With respect to the coal segment, what you can see there is our third quarter does uptick a bit from second quarter. That's a function of the western Kentucky, the Illinois basin property we acquired in July here, that has production currently on it. Along with that we've got some increases in production occurring in our northern Appalachian and New Mexico coal properties that operated by Peabody. All of those will contribute to an increase in production in the third quarter, we believe.
Our average realizations on the coal side, however, we expect to come down a bit. And that's really a mix issue with respect to tonnage coming out of the subleased longwall facility that I think Jim mentioned. And also a mix of other properties as well that have a slightly lower realization rate to them.
On direct expenses, on the coal segment, we do expect an increase there. Once again, that's caused by the subleased property which is -- we've got some third party payments that result from that -- that mining. And we'll have an uptick in direct expenses there. And our depreciation rate on the coal segment will go up a bit as well as a function of more coal being mined on the properties we've more recently acquired, which have higher cost basis than our older properties.
Capital expenditures on the coal side include the Illinois basin acquisition we made early in the third quarter here in July. And a eastern Kentucky acquisition we made as well and that's the main driver. We're also showing in the other CapEx for coal the prep plant and loadout facility that we're beginning to construct on the eastern Kentucky property.
Switching over to the natural gas midstream segment, you can see the inlet volumes are pretty much stable with the second quarter volumes. We don't expect to have a major bump there, although most recently we have seen some increase there but we want to reserve the right to get more history under our belts before we project that going forward.
On the expenses side we did have a little bit heavier quarter on the direct expense in the midstream in the second quarter. We expect that to normalize down to a somewhat lower level going forward. And our depreciation of course is a function of the assets we acquired in March.
On the capital expenditures side, in the third quarter we've got system expansion dollars in there for our -- one of our systems our Beaver Perryton system e in Oklahoma Texas area -- panhandle area. And then under "other items", interest expense we've got fairly stable with the quarter. We should see some uptick as a result of the increased debt levels on TVR. But rate-wise it should be fairly consistent with what we've been realizing.

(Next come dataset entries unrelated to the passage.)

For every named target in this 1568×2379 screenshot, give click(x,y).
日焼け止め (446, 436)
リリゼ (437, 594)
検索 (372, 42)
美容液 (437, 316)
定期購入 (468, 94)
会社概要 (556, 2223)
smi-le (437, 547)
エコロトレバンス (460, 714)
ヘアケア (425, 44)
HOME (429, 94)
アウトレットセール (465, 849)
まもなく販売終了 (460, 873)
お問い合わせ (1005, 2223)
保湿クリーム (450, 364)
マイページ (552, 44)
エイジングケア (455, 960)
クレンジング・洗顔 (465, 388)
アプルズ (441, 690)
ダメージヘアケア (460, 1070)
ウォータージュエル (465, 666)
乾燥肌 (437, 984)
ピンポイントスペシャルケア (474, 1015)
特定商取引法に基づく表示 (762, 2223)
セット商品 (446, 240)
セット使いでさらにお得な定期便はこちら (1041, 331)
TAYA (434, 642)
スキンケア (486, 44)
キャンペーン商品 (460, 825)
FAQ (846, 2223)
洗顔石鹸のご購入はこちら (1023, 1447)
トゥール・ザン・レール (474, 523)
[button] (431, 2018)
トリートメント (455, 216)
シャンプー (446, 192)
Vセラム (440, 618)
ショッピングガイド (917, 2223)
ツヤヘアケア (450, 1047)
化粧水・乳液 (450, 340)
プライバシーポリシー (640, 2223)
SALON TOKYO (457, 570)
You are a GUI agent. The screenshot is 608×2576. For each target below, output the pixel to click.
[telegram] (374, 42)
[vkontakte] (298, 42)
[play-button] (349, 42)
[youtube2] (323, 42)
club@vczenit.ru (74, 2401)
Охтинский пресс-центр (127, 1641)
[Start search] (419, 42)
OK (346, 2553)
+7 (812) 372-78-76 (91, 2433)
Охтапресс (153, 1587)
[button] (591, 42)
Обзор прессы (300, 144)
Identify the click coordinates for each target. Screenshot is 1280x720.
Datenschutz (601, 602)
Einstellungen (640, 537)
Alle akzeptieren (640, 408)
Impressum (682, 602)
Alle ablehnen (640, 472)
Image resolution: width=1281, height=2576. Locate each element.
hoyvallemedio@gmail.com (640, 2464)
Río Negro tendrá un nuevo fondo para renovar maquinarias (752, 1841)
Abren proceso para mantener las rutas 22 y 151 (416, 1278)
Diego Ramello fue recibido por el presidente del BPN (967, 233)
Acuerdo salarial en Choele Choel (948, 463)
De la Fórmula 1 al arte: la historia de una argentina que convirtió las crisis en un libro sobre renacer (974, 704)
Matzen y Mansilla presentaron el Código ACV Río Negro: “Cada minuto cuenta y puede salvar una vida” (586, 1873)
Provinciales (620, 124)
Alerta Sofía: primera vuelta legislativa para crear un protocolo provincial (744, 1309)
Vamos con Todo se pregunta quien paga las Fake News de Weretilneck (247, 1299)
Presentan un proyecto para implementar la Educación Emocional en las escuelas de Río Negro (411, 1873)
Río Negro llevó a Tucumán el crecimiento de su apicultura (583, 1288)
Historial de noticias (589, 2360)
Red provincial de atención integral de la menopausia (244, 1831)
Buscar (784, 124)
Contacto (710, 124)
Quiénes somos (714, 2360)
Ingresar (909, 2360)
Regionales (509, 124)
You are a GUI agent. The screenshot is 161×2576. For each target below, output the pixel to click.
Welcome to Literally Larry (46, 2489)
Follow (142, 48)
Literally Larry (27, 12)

So with that, Jim, those are the main functions of -- main components of the guidance table.
- President and CEO
Thank you. I am sure everyone can now update their models, Frank and move forward. That's all we have, Megan. So I'd be happy to turn this over to questions.
Operator
Thank you, sir. [OPERATOR INSTRUCTIONS]
Our first question is coming from Joe Allmann of RBC Capital Markets.
- Analyst
Hi, everybody.
- President and CEO
Hi, Joe.
- Analyst
A question for Baird.
Baird, could you update us on activity in Appalachia outside of the AMI?
- EVP
Joe, we continue to go after acreage acquisition in primarily our horizontal CBM program. We probably got 150,000 acres outside the AMI. We have drilled two wells up in the north central part of West Virginia, I think in Barber County. Neither of those wells have met, exactly our expectations.
We think the second one actually is a better well than it's behaving, because we've had some hole problems. So the plan is to get a third well drilled before the end of the year, try something differently as far as making sure we get sufficient core holes drilled so as we stay within the coal, rather than getting in and out of the coal. Because apparently there is a reactive shale either above or below the shale that's giving us fits because CBM wells, of course, tend to make fresh water and fresh water and shale don't necessarily --
We have some other prospects we are aggressively acquiring acreage on based on some studies that we have done over the last year to year and a half, so we're pushing it extremely hard. We will probably be pushing our activity up into southwestern Pennsylvania here late this year, and in 2006. So you'll see our activity from an exploratory standpoint, ramp up appreciably in 2006, after we get our leasehold situation in place. Any comments about the Devonian shale? We still plan on getting one well drilled before the end of the year. There is a couple of options as afar as where we drill that well. It is either going to be adjacent to the well we drilled in 2004 that didn't meet our expectations economically. It would include doing it a different way because we will probably drill a lateral and approach it more from a standpoint of what they're doing in the Barnett shale or maybe approach it from the standpoint of how they're doing the bockin shale.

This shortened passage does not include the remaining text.